§ SOURCE
------------------------------------------------------------
- Born: 1936 Tréméoc, France
- Died: 12 October 2025 (aged 88–89) Pont-l'Abbé, France
- Education: University of Lyon
- Occupation(s): Geographer Academic

= Pierre-Yves Le Rhun =

French geographer and Breton activist (1936–2025)

Pierre-Yves Le Rhun (/fr/; 1936 – 12 October 2025) was a French geographer, academic and Breton activist.

==Life and career==
Born in Tréménoc in 1936, Le Rhun grew up in a peasant family from Bigouden. After secondary school, he studied geography at the University of Lyon, where he had his thesis directed by Maurice Le Lannou. After his graduation in 1962, he completed his military service before returning to Brittany.

After serving as a secondary school geography teacher, he joined the University of Nantes as an assistant professor in 1968. He became a full professor after writing a thesis titled L'aviculture intensive en Bretagne. He wrote numerous articles and contributions to scientific journals and collective works, including Le Monde diplomatique. As a committed geographer, he dedicated much of his time to cultural preservation in Brittany, such as preserving bocage bridges, the protection of the Guérande salt marshes, and opposing the Carnet nuclear power project. He served as president of the Breton organization Ar Falz, which created the Front culturel progressiste breton under his presidency. He also advocated for the administrative reunion of the Brittany region to include the Loire-Atlantique department as leader of the Comité pour l'unité administrative de la Bretagne, of which he served as president from 1983 to 1986 and 1996 to 2000. This organization later became Bretagne Réunie, which contributed to analyses and surveys on public opinion and emphasizing the importance of a democratic debate on regional borders. In 1973, he published an article in Le Monde, which covered the way the May 68 protests awakened many minority linguistic groups in France.
------------------------------------------------------------
§ TASK OBJECTIVE
Please extract the stretch of the Pierre-Yves Le Rhun biography above from "French geographer and" through "returning to Brittany.", copying it word for word.
------------------------------------------------------------
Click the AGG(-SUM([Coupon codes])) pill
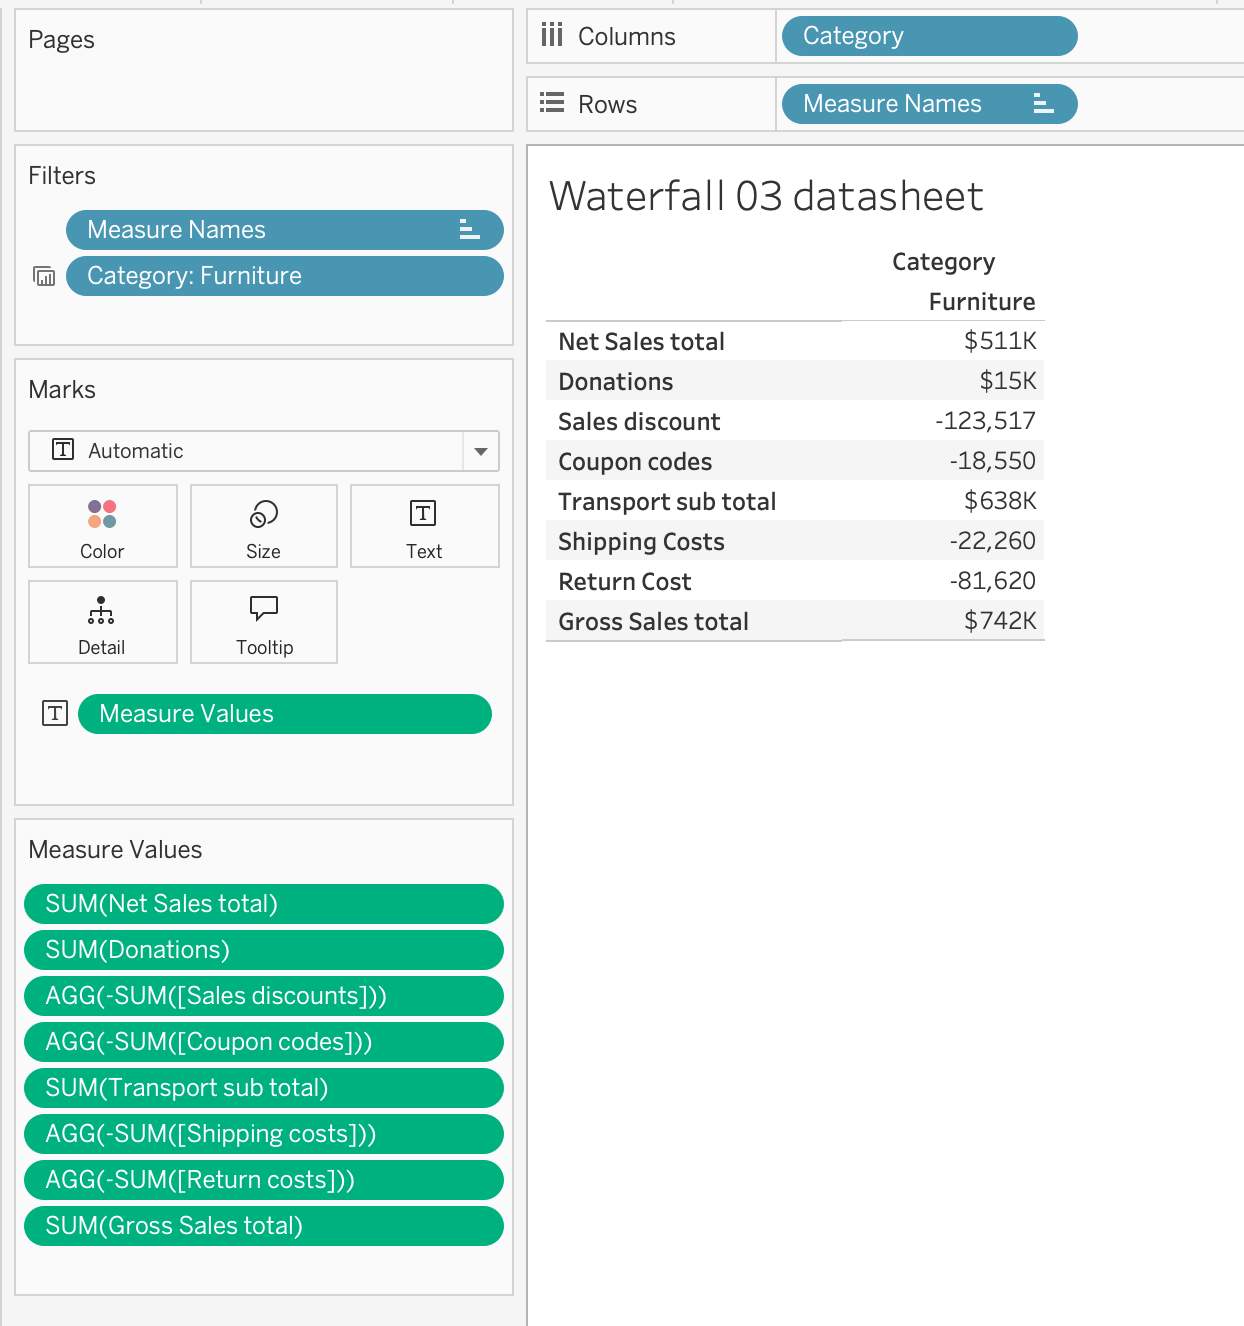This screenshot has width=1244, height=1326. pyautogui.click(x=263, y=1042)
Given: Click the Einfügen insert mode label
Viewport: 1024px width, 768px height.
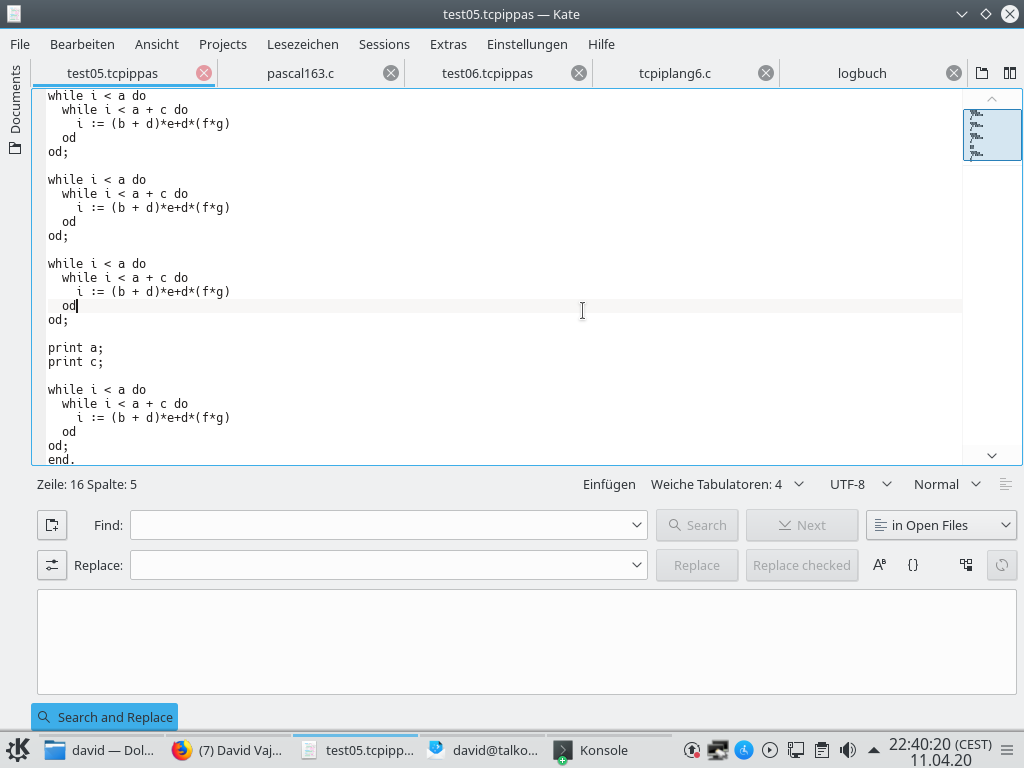Looking at the screenshot, I should (x=609, y=484).
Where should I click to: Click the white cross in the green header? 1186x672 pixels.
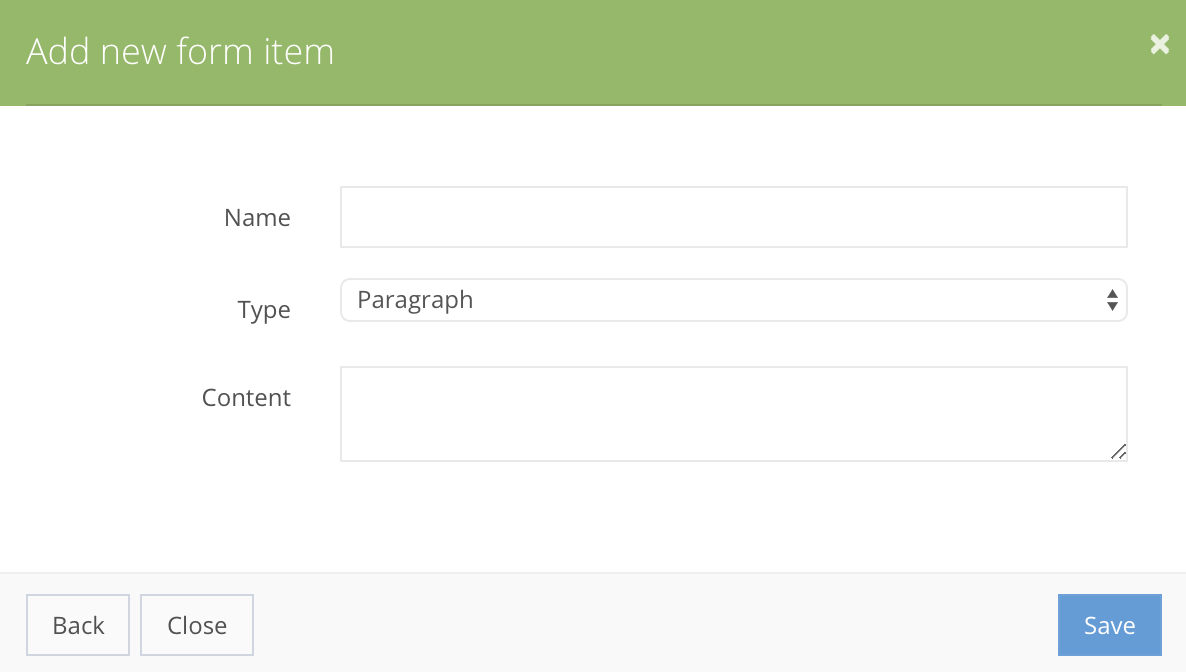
------------------------------------------------------------
§ EXPECTED ANSWER
French geographer and Breton activist (1936–2025)

Pierre-Yves Le Rhun (/fr/; 1936 – 12 October 2025) was a French geographer, academic and Breton activist.

==Life and career==
Born in Tréménoc in 1936, Le Rhun grew up in a peasant family from Bigouden. After secondary school, he studied geography at the University of Lyon, where he had his thesis directed by Maurice Le Lannou. After his graduation in 1962, he completed his military service before returning to Brittany.